• Your assignment: Set each line of the records down again exactly, please.

Collected data entries:
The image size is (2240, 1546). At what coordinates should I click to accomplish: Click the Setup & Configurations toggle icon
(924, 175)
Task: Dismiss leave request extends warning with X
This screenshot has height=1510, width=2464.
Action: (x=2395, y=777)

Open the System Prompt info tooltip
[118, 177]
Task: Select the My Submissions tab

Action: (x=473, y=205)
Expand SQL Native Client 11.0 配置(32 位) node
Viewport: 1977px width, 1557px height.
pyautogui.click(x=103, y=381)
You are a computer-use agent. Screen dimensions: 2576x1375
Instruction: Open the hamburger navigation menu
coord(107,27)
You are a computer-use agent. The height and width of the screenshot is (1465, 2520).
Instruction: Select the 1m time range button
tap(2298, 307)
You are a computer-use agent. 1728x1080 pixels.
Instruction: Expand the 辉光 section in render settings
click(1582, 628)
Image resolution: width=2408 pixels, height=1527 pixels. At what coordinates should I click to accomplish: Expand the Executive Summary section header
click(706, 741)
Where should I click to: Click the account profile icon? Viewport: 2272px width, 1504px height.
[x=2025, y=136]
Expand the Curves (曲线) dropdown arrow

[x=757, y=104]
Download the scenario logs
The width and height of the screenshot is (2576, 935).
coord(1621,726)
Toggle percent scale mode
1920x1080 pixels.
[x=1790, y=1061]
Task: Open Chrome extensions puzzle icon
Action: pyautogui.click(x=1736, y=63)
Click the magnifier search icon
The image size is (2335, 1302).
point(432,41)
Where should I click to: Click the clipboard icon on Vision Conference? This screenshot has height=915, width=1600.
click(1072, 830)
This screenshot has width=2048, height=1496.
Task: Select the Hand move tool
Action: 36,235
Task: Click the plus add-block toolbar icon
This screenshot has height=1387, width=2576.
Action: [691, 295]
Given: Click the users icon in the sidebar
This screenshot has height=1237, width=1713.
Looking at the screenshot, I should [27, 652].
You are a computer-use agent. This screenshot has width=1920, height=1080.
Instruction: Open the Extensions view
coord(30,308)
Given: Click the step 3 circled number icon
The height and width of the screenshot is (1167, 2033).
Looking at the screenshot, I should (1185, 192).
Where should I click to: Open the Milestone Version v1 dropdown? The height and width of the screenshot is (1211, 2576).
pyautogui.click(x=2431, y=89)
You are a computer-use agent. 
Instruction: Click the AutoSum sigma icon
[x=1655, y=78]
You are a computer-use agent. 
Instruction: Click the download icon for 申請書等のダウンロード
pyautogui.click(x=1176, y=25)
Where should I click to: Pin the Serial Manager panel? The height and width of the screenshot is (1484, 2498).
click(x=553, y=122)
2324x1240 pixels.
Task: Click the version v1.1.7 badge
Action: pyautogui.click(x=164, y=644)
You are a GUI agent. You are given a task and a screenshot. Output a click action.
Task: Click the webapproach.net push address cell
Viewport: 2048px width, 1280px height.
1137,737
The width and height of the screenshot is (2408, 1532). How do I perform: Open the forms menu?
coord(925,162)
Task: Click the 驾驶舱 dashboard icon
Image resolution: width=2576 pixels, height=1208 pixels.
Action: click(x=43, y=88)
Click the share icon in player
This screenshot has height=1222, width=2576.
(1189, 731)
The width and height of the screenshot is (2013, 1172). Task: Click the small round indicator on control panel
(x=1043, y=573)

• Answer space:
The image size is (2240, 1546). At what coordinates should I click to accomplish: Click the Setup & Configurations toggle icon
(924, 175)
Task: Dismiss leave request extends warning with X
This screenshot has height=1510, width=2464.
Action: (x=2395, y=777)

Open the System Prompt info tooltip
[118, 177]
Task: Select the My Submissions tab

Action: (x=473, y=205)
Expand SQL Native Client 11.0 配置(32 位) node
Viewport: 1977px width, 1557px height.
pyautogui.click(x=103, y=381)
You are a computer-use agent. Screen dimensions: 2576x1375
Instruction: Open the hamburger navigation menu
coord(107,27)
You are a computer-use agent. The height and width of the screenshot is (1465, 2520).
Instruction: Select the 1m time range button
tap(2298, 307)
You are a computer-use agent. 1728x1080 pixels.
Instruction: Expand the 辉光 section in render settings
click(1582, 628)
Image resolution: width=2408 pixels, height=1527 pixels. At what coordinates should I click to accomplish: Expand the Executive Summary section header
click(706, 741)
Where should I click to: Click the account profile icon? Viewport: 2272px width, 1504px height.
[x=2025, y=136]
Expand the Curves (曲线) dropdown arrow

[x=757, y=104]
Download the scenario logs
The width and height of the screenshot is (2576, 935).
coord(1621,726)
Toggle percent scale mode
1920x1080 pixels.
[x=1790, y=1061]
Task: Open Chrome extensions puzzle icon
Action: pyautogui.click(x=1736, y=63)
Click the magnifier search icon
The image size is (2335, 1302).
point(432,41)
Where should I click to: Click the clipboard icon on Vision Conference? This screenshot has height=915, width=1600.
click(1072, 830)
This screenshot has width=2048, height=1496.
Task: Select the Hand move tool
Action: 36,235
Task: Click the plus add-block toolbar icon
This screenshot has height=1387, width=2576.
Action: [691, 295]
Given: Click the users icon in the sidebar
This screenshot has height=1237, width=1713.
Looking at the screenshot, I should [27, 652].
You are a computer-use agent. This screenshot has width=1920, height=1080.
Instruction: Open the Extensions view
coord(30,308)
Given: Click the step 3 circled number icon
The height and width of the screenshot is (1167, 2033).
Looking at the screenshot, I should (1185, 192).
Where should I click to: Open the Milestone Version v1 dropdown? The height and width of the screenshot is (1211, 2576).
pyautogui.click(x=2431, y=89)
You are a computer-use agent. 
Instruction: Click the AutoSum sigma icon
[x=1655, y=78]
You are a computer-use agent. 
Instruction: Click the download icon for 申請書等のダウンロード
pyautogui.click(x=1176, y=25)
Where should I click to: Pin the Serial Manager panel? The height and width of the screenshot is (1484, 2498).
click(x=553, y=122)
2324x1240 pixels.
Task: Click the version v1.1.7 badge
Action: pyautogui.click(x=164, y=644)
You are a GUI agent. You are given a task and a screenshot. Output a click action.
Task: Click the webapproach.net push address cell
Viewport: 2048px width, 1280px height.
1137,737
The width and height of the screenshot is (2408, 1532). How do I perform: Open the forms menu?
coord(925,162)
Task: Click the 驾驶舱 dashboard icon
Image resolution: width=2576 pixels, height=1208 pixels.
Action: click(x=43, y=88)
Click the share icon in player
This screenshot has height=1222, width=2576.
(1189, 731)
The width and height of the screenshot is (2013, 1172). Task: Click the small round indicator on control panel
(x=1043, y=573)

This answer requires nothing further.